* PAGE EXTRACT:
- Opening Delimiter -

The Government announced plans to cut heart disease, cancer, mental illness and accidents, the biggest causes of death in England, accounting for 75 per cent of deaths under the age of 75.

Launching the White Paper Saving Lives: Our Healthier Nation, Mr Dobson said the measures were the "biggest crusade for health care ever.

"These are ambitious targets, which should mean we become a healthier nation." The targets, to be achieved by 2010, are to reduce the death- rate of people under 75; from cancer by a fifth, saving 100,000 lives; from heart disease by two-fifths, saving 200,000 lives, from accidents by at least a fifth, saving 12,000 lives and from suicide by at least a fifth, saving 4,000 lives.

The Government also stressed its commitment to tackling the health gap between rich and poor but did not set specific targets for different classes. Mr Dobson said the Government, communities and families and individuals needed to work together to improve health. "We reject the idea that individuals are powerless victims of their fate. But we also reject the Tory idea that individuals are entirely to blame for their own poor health." To help people give up smoking, nicotine replacement therapy would be free for poor smokers who wanted to stop.

Julian Le Grand, professor of social policy at the London School of Economics, said: "With any initiative to improve health, the gap between the rich and the poor increases, because wealthier people are more likely to listen and stop smoking and start eating better. The new targets are not a turning- point for health but a welcome consolidation of what is already going on."

Government plans include a national programme to provide defibrillators in public places such as railway stations, and training members of the public to use them to revive heart-attack victims. It has given pounds 2m to fund 400 defibrillators in the community.

New public-health observatories in each NHS region will be set up to monitor health trends and establish "disease registers". Every health authority will have to draw up an improvement programme tailored to its area, Mr Dobson said. There would also be a new, independent, expert review of the safety and benefits of water fluoridation. If it was shown to be beneficial, councils would be given powers to force water companies to put fluoride in water.

- Closing Delimiter -

* RECORDS PROVIDED:
- Opening Delimiter -

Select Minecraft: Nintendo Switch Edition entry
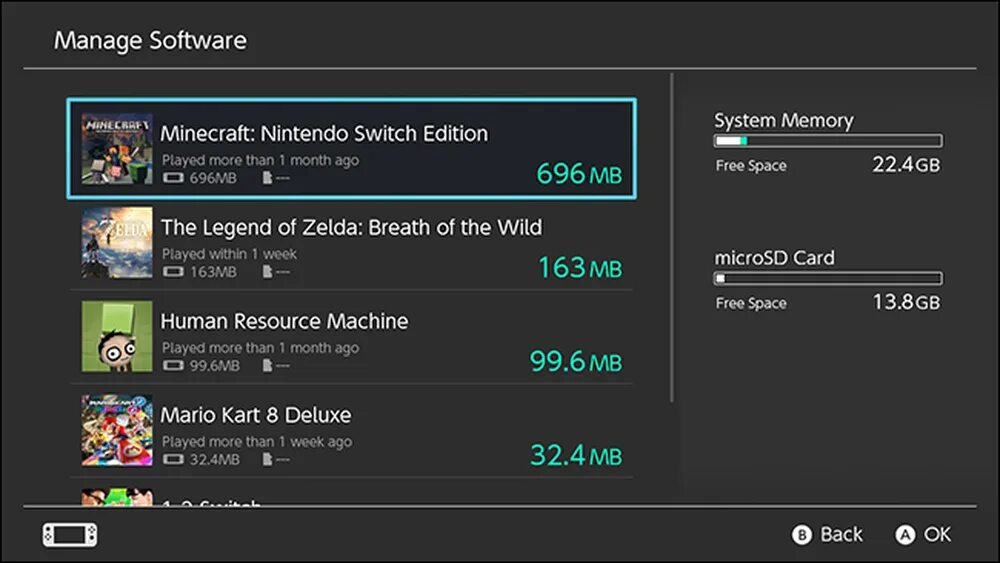 coord(350,147)
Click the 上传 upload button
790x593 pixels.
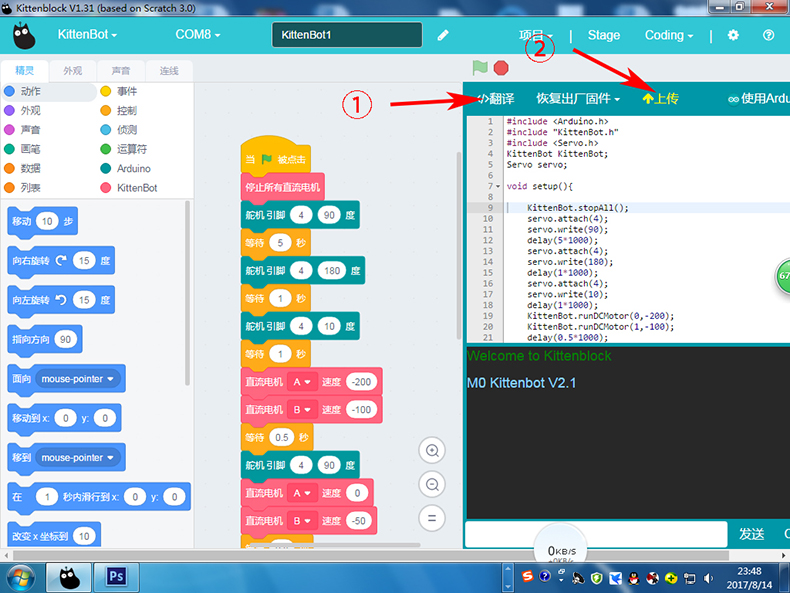660,99
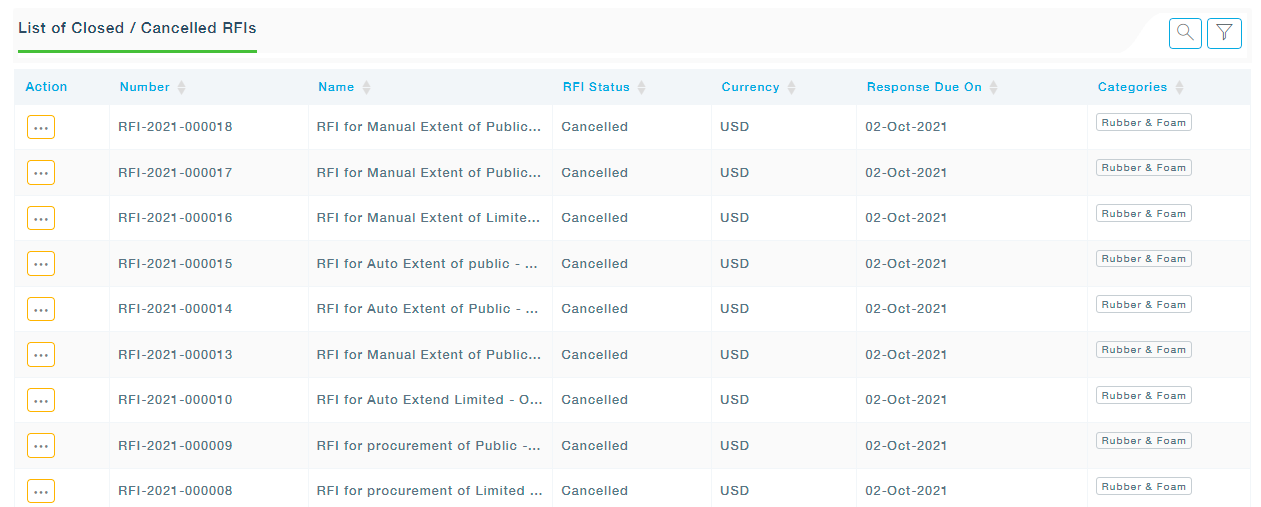The height and width of the screenshot is (507, 1261).
Task: Click RFI for Auto Extend Limited name
Action: click(x=429, y=400)
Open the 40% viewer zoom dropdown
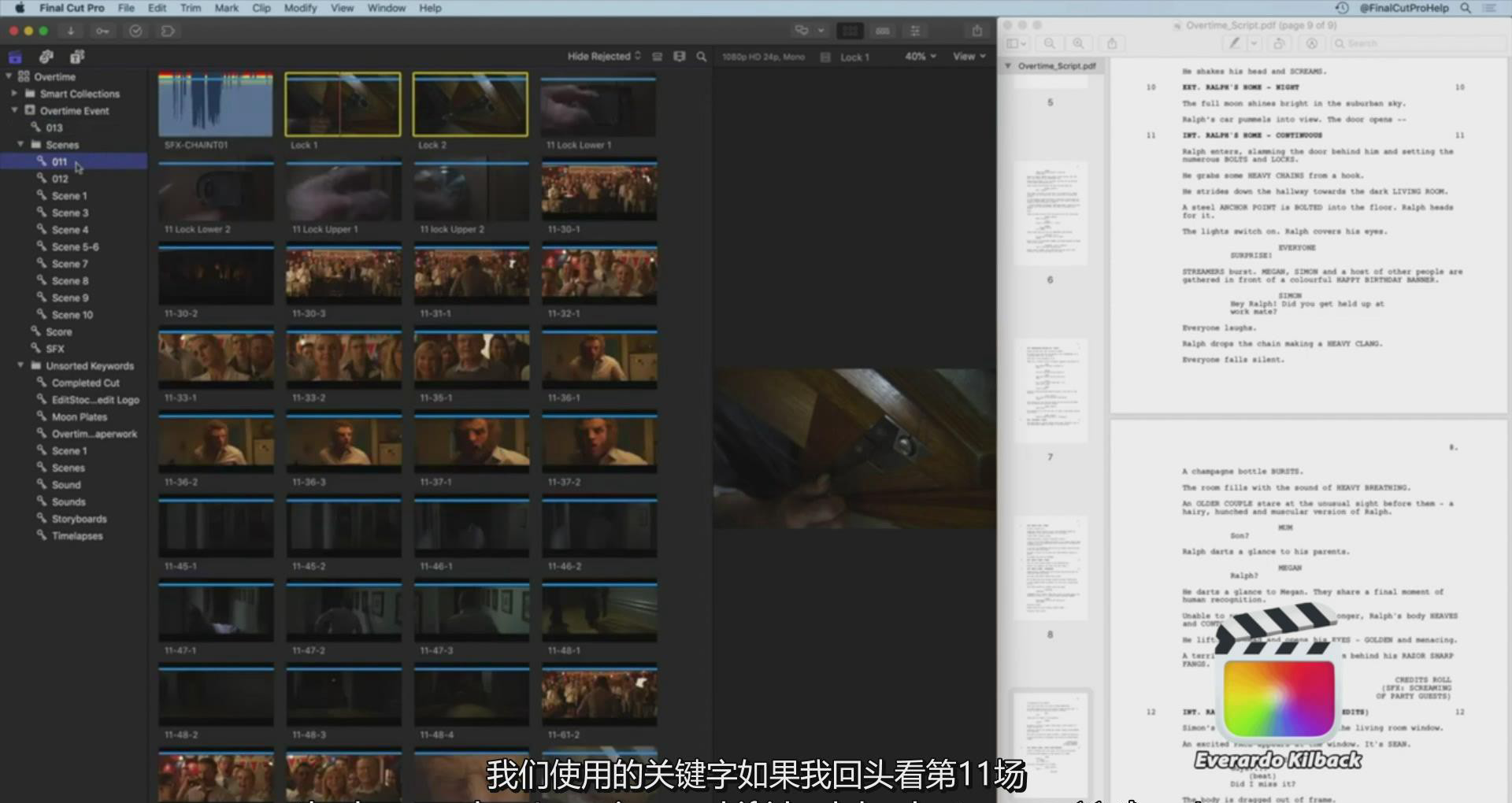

- Closing Delimiter -

* QUESTIONS TO ANSWER:
• A. Answer these questions from the White Paper article, one line each:
(i) By what year are the targets to be achieved?
(ii) For whom would nicotine replacement therapy be free?
(iii) How many defibrillators will the Government fund in the community?
• B. Turn the paragraph of the White Paper article beginning "New public-health observatories" into a short list of its main facts.
• C. Write out the section of the White Paper article that starts at the words "Government plans include" and ends after "in the community.".

* RESPONSES:
• A.
(i) 2010
(ii) Poor smokers who wanted to stop
(iii) 400

• B.
- Each NHS region will get new public-health observatories to monitor health trends and establish "disease registers."
- Every health authority must draw up an improvement programme tailored to its area.
- A new, independent, expert review will examine the safety and benefits of water fluoridation.
- If fluoridation proves beneficial, councils will get powers to force water companies to put fluoride in water.

• C.
Government plans include a national programme to provide defibrillators in public places such as railway stations, and training members of the public to use them to revive heart-attack victims. It has given pounds 2m to fund 400 defibrillators in the community.